Un violent incendie a semé la panique ce vendredi 6 février 2026 dans le quartier Sangoyah, en plein cœur de la commune de Matoto. Le sinistre, déclaré aux environs de 7 heures du matin, a entièrement ravagé un vaste domaine abritant plusieurs activités artisanales et commerciales, laissant derrière lui un paysage de désolation et des pertes économiques colossales.
Selon les informations recueillies sur place, le feu a consumé des ateliers de tapisserie, de menuiserie et de soudure, mais aussi des salons de coiffure, des bars-cafés et divers commerces. Parmi les structures touchées figurent également des magasins servant au stockage de congélateurs et de pièces détachées d’engins roulants, ce qui accentue l’ampleur des dégâts matériels enregistrés.
D’après plusieurs témoins, l’incendie serait parti d’un feu allumé pour brûler des ordures sèches, notamment des feuilles de manguiers entassées à proximité des ateliers. Ce geste, attribué au fils d’un maître tapissier exerçant sur le site, aurait rapidement dégénéré. Attisé par un vent matinal et la forte présence de matériaux hautement inflammables, le feu s’est propagé à une vitesse fulgurante, échappant à tout contrôle.
Souleymane Camara, gérant d’un bar-café installé dans le périmètre sinistré, raconte avec émotion les circonstances du drame. Il explique avoir été alerté très tôt dans la matinée. À son arrivée, les flammes avaient déjà gagné plusieurs installations. Selon lui, des clients présents au moment des faits auraient demandé au jeune auteur du feu d’éteindre les flammes naissantes, sans succès. Ce dernier aurait ensuite pris la fuite en direction du camp militaire voisin, laissant le feu se propager librement.
Sur le terrain, les conséquences sont dramatiques pour les victimes. Des années d’efforts et d’investissements ont été réduites en cendres en quelques heures. Les pertes financières sont estimées à plusieurs centaines de millions de francs guinéens. Des menuisiers et tapissiers ont vu disparaître leurs équipements de travail, leurs matières premières et des commandes prêtes à être livrées à des clients. Pour certains commerçants, c’est tout leur capital qui est parti en fumée.
« Des portes et des matériels évalués à plusieurs centaines de millions de francs guinéens ont été détruits. Personnellement, j’ai perdu un vestimentaire de plusieurs dizaines de millions. D’autres collègues avaient des commandes importantes en attente, sans compter les commerçants qui ont tout perdu », a déploré Souleymane Camara, visiblement abattu.

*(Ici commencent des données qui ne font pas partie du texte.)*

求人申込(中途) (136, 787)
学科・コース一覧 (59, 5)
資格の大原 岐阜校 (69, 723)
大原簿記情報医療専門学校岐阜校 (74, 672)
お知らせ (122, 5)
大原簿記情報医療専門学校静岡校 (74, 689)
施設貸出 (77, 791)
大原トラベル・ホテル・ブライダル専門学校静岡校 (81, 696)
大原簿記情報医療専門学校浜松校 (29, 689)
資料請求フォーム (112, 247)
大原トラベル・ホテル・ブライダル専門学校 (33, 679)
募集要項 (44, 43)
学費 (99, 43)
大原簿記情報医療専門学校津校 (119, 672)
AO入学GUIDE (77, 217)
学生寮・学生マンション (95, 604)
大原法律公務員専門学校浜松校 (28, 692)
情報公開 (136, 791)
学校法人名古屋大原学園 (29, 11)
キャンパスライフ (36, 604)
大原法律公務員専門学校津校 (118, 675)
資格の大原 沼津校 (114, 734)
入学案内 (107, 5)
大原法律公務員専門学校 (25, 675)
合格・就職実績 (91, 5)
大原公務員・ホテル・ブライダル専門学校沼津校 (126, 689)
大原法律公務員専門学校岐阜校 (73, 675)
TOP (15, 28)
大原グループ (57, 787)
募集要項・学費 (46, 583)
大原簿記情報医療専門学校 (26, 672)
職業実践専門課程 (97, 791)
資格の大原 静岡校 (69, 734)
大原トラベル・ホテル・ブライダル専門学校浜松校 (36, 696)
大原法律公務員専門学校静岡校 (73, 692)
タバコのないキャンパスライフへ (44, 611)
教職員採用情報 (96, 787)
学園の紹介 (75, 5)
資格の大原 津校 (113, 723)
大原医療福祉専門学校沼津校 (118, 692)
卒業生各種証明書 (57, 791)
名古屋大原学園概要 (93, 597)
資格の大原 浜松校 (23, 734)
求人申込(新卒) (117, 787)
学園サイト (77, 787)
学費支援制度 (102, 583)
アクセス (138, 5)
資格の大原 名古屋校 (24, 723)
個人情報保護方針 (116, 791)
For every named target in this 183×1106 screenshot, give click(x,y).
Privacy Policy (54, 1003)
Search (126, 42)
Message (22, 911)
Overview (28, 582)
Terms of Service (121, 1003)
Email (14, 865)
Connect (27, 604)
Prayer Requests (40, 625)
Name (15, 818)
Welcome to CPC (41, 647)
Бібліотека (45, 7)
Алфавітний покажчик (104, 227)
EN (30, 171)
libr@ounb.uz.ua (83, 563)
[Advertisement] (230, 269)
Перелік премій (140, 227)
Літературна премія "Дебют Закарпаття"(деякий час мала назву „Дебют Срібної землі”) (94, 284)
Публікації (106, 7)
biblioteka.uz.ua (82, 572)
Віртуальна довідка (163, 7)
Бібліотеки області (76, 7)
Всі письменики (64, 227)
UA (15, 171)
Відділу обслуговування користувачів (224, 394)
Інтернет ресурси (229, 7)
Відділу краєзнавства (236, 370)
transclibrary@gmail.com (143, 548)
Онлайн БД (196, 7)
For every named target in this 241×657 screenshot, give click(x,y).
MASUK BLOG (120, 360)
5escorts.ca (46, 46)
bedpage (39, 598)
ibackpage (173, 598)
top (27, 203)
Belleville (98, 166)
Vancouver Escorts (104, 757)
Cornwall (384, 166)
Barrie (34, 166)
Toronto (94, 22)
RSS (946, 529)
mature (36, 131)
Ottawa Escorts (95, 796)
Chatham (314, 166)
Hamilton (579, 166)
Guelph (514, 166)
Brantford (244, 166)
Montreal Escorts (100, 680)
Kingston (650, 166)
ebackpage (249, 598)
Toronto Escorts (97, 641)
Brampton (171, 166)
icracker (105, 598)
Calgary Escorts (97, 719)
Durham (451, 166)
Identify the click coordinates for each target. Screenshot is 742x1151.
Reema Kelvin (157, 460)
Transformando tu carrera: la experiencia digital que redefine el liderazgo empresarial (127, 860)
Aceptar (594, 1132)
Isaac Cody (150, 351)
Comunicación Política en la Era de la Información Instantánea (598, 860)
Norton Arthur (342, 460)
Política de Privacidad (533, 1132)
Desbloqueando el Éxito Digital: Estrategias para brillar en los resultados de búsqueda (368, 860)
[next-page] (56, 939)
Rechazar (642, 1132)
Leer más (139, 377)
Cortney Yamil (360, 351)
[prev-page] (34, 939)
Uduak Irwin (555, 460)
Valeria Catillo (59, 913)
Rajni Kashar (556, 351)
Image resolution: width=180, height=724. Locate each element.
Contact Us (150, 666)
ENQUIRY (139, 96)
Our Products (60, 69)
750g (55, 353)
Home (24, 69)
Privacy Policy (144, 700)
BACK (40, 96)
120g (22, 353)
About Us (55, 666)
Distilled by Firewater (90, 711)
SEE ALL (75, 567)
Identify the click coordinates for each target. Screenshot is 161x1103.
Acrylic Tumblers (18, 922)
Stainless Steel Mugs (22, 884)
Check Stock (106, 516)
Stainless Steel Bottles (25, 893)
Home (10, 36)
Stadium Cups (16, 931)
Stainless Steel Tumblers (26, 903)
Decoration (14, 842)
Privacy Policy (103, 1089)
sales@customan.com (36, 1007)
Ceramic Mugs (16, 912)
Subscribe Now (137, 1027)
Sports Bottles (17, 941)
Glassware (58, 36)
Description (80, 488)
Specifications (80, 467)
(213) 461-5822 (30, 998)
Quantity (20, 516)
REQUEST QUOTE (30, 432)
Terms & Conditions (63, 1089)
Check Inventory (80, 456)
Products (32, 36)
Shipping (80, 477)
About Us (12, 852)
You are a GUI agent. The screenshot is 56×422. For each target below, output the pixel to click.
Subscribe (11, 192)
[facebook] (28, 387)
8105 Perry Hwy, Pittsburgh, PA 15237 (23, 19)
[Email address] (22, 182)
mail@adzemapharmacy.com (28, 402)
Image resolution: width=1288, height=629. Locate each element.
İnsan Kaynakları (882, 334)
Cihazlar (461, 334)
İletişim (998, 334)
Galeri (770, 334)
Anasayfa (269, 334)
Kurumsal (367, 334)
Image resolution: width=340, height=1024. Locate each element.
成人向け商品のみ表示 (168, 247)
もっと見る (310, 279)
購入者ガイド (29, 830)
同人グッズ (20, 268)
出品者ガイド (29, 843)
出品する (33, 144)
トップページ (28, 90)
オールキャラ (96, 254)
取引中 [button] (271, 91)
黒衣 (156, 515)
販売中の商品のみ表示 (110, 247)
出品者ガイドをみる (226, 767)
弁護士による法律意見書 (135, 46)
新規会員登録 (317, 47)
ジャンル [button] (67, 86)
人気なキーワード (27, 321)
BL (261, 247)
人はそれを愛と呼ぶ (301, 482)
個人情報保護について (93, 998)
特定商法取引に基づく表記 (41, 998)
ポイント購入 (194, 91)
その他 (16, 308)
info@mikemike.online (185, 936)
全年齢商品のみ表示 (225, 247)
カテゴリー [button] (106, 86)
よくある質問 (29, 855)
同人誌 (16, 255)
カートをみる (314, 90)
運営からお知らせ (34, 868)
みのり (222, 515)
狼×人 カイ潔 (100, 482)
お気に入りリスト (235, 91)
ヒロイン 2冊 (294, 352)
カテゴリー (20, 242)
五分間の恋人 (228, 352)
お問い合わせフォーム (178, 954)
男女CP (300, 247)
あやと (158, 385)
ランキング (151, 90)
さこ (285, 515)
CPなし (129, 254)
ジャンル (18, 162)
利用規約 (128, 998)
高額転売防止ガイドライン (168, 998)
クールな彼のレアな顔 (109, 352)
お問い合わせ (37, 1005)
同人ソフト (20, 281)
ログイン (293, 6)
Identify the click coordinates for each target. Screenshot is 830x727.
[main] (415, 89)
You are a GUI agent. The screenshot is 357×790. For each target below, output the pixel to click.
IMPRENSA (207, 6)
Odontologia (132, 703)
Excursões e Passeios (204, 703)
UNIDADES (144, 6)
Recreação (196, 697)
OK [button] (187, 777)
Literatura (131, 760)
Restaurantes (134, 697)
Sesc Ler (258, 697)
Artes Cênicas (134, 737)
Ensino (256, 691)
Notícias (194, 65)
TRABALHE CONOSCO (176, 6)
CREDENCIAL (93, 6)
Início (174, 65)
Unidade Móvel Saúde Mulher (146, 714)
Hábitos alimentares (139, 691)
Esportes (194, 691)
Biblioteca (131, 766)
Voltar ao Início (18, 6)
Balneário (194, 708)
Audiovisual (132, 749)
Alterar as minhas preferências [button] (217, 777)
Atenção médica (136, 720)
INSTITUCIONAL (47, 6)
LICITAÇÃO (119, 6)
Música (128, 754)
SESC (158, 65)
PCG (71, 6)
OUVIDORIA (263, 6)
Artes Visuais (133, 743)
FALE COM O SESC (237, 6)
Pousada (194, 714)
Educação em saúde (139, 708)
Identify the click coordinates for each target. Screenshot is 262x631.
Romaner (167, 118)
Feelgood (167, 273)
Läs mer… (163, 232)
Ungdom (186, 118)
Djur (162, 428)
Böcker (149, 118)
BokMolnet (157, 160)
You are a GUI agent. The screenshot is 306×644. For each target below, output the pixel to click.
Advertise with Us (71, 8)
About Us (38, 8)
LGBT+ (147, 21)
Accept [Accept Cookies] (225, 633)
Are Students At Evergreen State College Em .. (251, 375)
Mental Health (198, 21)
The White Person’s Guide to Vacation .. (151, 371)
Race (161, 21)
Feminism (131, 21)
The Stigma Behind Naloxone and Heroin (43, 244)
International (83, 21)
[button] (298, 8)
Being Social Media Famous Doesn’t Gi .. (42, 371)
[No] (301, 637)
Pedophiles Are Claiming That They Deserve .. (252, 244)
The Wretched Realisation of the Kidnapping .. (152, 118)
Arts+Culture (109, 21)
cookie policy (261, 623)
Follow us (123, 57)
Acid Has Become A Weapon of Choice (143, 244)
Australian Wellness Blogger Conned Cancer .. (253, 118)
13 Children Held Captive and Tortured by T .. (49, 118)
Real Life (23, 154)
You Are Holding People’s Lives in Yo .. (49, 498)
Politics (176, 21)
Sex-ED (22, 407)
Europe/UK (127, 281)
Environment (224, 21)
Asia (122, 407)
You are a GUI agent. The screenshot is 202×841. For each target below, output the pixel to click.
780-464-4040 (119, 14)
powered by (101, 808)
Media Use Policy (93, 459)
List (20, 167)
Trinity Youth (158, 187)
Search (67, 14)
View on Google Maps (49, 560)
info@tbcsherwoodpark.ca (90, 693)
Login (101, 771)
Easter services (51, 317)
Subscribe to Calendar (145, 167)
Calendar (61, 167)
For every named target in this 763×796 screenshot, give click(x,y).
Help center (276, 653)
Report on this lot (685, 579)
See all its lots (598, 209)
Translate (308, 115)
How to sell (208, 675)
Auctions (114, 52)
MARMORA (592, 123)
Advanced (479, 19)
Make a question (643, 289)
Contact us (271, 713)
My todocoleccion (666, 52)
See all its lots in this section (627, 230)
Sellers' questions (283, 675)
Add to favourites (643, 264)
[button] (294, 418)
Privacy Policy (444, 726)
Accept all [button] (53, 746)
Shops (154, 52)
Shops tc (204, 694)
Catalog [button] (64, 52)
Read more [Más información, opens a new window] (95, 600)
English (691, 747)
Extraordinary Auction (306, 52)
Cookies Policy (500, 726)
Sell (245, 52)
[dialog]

Au-delà des pertes matérielles, cet incendie pose une fois de plus la question de la gestion des déchets, de la sécurité dans les zones artisanales et de la prévention des risques d’incendie dans la capitale guinéenne. À Sangoyah, comme dans plusieurs quartiers de Conakry, les ateliers et commerces sont souvent installés les uns à côté des autres, sans véritables mesures de sécurité ni équipements anti-incendie adéquats.
En attendant d’éventuelles enquêtes et responsabilités, les victimes lancent un appel pressant aux autorités et aux personnes de bonne volonté pour leur venir en aide. Beaucoup se retrouvent aujourd’hui sans moyens de subsistance, dans un contexte économique déjà difficile. L’incendie de Sangoyah restera longtemps gravé dans les mémoires comme l’un des sinistres les plus dévastateurs enregistrés récemment dans la commune de Matoto.